Dilek, aldığı bilgilere göre test sonucu pozitif çıkan yaklaşık 20 mahpusun aynı koğuşta tutulduğunu söylerken virüs bulaşmış olabilecek diğer mahpuslar için ise herhangi bir işlem yapılmadığını da belirtti.
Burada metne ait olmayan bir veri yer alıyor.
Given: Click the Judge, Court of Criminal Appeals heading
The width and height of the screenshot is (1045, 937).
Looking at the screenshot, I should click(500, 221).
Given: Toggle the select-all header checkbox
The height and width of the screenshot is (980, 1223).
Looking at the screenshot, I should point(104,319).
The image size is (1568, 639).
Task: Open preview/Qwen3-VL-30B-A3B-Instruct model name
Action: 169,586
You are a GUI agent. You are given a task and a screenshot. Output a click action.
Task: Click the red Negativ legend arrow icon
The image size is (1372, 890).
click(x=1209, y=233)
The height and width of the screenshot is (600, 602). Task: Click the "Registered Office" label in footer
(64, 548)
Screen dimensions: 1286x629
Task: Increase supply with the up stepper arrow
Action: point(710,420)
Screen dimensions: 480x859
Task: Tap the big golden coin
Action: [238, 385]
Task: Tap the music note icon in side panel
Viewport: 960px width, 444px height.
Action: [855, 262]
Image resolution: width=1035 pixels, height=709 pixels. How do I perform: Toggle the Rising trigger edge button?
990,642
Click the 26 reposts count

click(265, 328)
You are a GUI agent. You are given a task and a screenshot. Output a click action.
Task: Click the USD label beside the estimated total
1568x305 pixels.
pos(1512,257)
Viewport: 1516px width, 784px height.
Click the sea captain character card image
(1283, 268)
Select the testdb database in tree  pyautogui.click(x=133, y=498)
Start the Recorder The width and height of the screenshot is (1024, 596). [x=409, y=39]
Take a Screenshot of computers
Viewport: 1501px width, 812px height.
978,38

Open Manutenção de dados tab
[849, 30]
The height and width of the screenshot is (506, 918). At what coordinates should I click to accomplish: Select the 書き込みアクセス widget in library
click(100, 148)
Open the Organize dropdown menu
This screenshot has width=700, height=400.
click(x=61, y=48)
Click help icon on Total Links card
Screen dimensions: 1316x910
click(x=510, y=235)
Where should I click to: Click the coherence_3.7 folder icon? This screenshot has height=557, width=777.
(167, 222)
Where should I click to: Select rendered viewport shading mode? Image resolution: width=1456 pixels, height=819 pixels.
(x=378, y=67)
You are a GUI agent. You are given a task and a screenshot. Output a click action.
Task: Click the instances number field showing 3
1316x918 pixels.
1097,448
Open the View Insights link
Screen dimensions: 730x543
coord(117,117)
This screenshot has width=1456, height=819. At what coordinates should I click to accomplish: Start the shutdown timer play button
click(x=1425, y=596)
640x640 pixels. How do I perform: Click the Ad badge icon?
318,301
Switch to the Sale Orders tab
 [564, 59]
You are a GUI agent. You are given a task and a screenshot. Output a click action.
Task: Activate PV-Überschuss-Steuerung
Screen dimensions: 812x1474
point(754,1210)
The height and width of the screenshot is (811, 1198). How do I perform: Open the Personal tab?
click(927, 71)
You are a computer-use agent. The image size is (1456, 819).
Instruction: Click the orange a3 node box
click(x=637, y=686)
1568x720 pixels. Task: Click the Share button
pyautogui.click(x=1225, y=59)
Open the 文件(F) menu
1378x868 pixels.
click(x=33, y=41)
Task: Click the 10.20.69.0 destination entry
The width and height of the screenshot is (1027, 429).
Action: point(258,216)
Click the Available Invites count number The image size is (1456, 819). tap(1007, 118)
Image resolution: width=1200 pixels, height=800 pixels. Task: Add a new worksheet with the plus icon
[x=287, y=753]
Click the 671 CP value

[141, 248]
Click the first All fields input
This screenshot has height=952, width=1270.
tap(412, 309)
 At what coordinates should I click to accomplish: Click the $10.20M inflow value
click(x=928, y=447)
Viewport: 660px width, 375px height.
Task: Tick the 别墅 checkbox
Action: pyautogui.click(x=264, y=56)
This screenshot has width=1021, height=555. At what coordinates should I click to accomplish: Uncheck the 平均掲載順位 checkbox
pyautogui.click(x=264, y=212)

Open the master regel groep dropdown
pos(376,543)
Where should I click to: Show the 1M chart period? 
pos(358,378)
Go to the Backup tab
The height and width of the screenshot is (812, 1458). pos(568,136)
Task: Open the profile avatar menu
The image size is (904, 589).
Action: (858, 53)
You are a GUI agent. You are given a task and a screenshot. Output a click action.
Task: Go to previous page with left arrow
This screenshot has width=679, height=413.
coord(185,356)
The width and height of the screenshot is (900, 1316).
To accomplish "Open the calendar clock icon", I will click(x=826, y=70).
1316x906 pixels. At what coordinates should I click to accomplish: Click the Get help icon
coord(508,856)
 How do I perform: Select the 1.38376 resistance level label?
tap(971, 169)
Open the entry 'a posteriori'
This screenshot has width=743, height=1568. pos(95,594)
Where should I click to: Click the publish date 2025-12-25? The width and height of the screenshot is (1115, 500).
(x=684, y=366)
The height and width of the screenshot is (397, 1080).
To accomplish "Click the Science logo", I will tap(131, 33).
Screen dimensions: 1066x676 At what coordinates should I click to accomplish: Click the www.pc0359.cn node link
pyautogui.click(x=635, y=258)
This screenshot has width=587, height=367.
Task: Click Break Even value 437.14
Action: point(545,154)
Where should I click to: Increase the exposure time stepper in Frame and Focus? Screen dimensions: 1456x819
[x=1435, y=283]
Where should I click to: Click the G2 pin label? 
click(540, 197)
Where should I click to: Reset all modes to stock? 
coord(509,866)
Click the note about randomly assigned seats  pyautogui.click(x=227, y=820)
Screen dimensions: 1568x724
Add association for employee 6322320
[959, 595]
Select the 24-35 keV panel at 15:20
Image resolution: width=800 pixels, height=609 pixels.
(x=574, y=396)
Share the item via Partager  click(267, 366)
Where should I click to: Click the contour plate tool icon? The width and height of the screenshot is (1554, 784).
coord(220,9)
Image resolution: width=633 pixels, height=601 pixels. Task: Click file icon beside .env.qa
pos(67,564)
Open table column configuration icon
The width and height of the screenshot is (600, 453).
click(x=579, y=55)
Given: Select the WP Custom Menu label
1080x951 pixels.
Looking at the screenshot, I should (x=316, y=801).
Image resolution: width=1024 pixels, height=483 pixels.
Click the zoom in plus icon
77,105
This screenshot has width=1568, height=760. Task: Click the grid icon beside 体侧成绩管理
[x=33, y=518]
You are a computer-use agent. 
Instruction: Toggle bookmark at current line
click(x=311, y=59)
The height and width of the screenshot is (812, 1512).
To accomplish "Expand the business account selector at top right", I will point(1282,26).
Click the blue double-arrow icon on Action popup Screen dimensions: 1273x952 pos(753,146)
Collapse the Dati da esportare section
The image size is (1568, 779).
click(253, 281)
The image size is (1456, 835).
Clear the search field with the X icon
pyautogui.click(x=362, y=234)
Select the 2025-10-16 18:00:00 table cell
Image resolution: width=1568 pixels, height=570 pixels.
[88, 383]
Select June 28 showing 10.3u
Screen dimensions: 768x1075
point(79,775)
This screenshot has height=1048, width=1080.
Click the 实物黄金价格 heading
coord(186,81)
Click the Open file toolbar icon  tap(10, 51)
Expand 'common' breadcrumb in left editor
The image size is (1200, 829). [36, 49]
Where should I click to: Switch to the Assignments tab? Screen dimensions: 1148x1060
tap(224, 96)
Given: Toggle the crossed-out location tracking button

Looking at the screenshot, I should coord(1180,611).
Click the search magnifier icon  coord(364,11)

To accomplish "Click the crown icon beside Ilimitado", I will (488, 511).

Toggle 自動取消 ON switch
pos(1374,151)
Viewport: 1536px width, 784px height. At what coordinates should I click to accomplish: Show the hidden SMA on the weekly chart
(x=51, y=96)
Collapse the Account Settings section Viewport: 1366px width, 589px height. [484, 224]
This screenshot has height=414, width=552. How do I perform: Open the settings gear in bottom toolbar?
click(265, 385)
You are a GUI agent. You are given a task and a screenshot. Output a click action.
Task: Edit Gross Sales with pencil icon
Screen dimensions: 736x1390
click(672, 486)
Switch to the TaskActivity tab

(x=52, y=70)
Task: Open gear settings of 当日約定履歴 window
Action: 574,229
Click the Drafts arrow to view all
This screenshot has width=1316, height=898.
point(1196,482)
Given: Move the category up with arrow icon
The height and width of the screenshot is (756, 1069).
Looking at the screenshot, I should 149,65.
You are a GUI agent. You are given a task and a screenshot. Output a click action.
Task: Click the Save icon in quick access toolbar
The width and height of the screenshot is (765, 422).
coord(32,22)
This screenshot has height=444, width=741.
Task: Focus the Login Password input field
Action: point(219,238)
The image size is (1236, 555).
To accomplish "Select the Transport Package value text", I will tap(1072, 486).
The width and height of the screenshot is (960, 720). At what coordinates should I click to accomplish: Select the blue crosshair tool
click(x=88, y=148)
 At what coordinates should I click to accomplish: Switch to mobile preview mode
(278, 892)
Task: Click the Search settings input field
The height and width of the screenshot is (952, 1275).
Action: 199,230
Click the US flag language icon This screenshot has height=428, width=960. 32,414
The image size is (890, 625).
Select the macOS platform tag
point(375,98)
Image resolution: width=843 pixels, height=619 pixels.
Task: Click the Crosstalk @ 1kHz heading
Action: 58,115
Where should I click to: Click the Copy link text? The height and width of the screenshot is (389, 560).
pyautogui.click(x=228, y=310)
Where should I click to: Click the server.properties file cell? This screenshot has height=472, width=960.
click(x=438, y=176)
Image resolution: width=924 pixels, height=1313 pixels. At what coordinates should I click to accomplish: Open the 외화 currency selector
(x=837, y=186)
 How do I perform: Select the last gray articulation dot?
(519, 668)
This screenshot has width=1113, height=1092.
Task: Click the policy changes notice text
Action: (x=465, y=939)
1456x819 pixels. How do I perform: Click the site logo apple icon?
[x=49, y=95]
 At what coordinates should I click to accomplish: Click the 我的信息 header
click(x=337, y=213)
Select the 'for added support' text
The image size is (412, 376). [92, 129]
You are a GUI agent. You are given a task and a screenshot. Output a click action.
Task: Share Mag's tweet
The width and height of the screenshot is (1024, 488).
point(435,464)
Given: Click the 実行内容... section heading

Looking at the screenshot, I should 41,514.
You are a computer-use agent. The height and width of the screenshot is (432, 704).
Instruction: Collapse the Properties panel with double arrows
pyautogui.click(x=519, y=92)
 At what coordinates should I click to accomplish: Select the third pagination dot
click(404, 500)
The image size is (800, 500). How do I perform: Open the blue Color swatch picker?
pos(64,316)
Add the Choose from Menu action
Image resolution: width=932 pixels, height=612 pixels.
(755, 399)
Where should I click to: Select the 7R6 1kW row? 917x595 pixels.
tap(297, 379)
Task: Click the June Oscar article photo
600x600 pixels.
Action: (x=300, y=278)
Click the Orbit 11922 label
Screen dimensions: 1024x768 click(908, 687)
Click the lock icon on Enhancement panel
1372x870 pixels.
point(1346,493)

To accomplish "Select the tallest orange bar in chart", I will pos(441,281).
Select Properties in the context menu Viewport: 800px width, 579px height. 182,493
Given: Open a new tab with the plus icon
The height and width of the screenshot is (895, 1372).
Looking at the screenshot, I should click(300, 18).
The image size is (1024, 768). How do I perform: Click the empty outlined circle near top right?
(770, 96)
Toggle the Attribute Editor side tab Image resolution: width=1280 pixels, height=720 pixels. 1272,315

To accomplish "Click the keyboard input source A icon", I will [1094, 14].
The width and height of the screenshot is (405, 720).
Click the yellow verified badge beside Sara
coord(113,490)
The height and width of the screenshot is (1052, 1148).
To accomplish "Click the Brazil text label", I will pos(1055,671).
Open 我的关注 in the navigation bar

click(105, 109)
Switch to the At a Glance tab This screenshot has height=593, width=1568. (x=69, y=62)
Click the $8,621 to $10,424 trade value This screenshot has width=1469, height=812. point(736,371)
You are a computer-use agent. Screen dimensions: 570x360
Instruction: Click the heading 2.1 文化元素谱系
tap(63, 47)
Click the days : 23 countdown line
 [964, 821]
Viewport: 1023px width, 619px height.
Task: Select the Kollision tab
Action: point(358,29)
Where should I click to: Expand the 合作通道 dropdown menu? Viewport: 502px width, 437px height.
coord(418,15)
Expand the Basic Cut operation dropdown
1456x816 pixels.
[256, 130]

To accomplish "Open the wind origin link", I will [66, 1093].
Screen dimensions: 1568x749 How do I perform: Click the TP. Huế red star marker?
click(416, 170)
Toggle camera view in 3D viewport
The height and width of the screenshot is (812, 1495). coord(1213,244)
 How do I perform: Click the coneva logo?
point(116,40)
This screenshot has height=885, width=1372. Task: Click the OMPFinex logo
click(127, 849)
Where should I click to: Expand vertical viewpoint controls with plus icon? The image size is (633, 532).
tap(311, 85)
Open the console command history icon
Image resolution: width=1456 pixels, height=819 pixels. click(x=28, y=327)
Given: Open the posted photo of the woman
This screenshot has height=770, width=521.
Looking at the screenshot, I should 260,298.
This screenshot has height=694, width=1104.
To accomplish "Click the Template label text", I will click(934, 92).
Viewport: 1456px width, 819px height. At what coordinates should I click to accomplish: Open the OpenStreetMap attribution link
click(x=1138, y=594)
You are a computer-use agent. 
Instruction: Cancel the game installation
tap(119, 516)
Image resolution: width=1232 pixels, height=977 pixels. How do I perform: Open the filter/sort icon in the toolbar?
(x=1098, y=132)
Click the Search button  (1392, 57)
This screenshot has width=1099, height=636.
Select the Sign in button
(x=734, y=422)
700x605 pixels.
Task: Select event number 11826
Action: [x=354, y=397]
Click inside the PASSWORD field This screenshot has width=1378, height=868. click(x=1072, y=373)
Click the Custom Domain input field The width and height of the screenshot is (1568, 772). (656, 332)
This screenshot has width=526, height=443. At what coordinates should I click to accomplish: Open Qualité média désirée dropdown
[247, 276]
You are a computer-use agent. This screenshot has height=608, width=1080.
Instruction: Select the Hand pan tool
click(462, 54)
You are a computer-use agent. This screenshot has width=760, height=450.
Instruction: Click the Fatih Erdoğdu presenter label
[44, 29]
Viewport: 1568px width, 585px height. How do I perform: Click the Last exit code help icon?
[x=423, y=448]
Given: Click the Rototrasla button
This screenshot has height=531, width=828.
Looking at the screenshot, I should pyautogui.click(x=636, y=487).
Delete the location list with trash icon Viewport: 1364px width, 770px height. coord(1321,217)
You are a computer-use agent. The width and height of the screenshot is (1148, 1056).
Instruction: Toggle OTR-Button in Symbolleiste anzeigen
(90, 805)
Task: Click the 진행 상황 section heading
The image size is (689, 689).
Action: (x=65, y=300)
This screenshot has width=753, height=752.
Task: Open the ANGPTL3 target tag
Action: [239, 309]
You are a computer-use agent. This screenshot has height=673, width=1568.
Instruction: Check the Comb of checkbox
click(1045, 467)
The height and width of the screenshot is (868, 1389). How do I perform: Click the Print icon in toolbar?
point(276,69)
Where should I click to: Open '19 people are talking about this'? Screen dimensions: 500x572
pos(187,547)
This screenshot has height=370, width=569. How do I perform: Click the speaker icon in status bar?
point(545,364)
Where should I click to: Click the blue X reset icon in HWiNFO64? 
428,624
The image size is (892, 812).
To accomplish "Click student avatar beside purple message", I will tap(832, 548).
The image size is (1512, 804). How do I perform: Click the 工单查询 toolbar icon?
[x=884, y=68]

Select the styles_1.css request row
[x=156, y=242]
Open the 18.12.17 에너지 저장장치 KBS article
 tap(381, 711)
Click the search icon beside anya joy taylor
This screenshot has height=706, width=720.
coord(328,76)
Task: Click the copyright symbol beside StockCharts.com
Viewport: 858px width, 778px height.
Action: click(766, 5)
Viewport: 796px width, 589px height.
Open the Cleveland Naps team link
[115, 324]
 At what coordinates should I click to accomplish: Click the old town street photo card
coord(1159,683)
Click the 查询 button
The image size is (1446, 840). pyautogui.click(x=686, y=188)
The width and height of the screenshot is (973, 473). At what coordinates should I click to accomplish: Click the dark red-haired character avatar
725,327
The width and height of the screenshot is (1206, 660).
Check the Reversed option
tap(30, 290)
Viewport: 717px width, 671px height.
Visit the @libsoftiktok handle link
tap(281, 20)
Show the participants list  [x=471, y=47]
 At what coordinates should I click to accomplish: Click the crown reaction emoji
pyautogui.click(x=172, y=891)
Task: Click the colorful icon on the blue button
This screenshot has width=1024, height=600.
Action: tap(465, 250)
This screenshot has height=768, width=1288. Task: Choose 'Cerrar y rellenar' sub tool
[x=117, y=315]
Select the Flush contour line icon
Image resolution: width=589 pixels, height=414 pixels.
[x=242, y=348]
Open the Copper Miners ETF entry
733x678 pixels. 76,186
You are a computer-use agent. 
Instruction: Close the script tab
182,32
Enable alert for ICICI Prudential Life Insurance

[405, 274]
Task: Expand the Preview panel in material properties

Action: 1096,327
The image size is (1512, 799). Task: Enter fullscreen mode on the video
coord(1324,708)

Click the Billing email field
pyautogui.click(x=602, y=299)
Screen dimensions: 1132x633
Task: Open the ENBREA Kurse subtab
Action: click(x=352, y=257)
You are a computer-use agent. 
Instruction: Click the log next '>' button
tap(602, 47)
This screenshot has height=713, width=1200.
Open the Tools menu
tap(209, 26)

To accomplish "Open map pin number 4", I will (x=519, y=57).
Dilek, cezaevi müdürlüğüne, izole anlamında ne gibi çalışmalar yapıldığını, hastane sevkedilenler ve test sonucu pozitif çıkan kaç mahpusun aynı koğuşta kaldığına ilişkin bilgileri öğrenmek için dilekçe vermek istedi. Dilek bu talebini iletirken yaşadıklarını şöyle anlatıyor: “Önce memurlar dilekçemi çeşitli sebeplerden dolayı kabul edemeyeceklerini söyledi. İtiraz edince bir memur dilekçemi alıp götürdü. Ancak ‘Alındı’ nüshasını vermedi. Nüshayı sorunca ‘Salgın nedeniyle dilekçeler bir gün sonra işleme alınıyor’ dedi. Dalga geçer gibi… Çelişki şurada: Dilekçeyi bir gün bekletiliyorlar ama mahpuslara gönderilen mektuplar hemen mi veriliyor? Mektubun postada geçen süresini anlatmıyorum bile! Bu insanların dışarıyla tek teması gardiyanlar. Salgının cezaevine nasıl girdiği de çok gizli değil. Virüsün nedenini mektuba bağlayarak mahpus ailelerini suçlamak istiyorlar.”
 
MAHPUS REVİRE KALDIRILMIŞ

Dilek hiçbir başvurusuna yanıt alamazken müvekkilinin sağlık durumunda bir değişiklik olup olmadığını yine E Nabız sisteminden öğreniyor: “9 Mayıs gecesi müvekkilimin revire kaldırıldığını E Nabız sisteminden öğrendim. Acil bir şey mi oldu bilmiyoruz. Ailesine de bilgi verilmedi. Ne işlem yapıldığını da bilmiyoruz. Cezaevi de hiçbir bilgi vermiyor. Zaten cezaevinde ölüme yaklaşmazsanız revir göremezsiniz.”

Müvekkilinin tutuklu olduğu için infaz yasası düzenlemesinden yararlanamadığını belirten Dilek, olası bir kötü durumda bütün yetkililerin bundan sorumlu tutulacağını söyledi. Dilek şöyle devam etti: “Bu salgının bana göre son çıkan af yasası ile de ilgisi var. Tabii ki kimse hasta olmasın herkesin insan olmaktan kaynaklı temel hakları var. Ancak hükümlü yani suçu sabit insanlar yasadan yararlandı, benim müvekkilim gibi halen masumiyet karinesine sahip insanlar tutuklu halde, bu salgının kurbanı oluyor. Belki de ölecekler. Bu, Türk yargısının tutuklu yargılama hastalığının bir sonucu. Yargımız tutuklama bağımlısı. Adli kontrol diye yasal düzenleme var. Ancak bunu uygulayan çok az mahkeme görürsünüz. Aslında devletçi anlayışa sahip yargıçlar bile burada bir çelişki içerisinde. Serbest yargılama olursa bunca güvenlik birimiyle bu kişileri yakalayamayacağını düşünüyor. Bunun elbette siyasi iklimle de doğrudan alakası var.”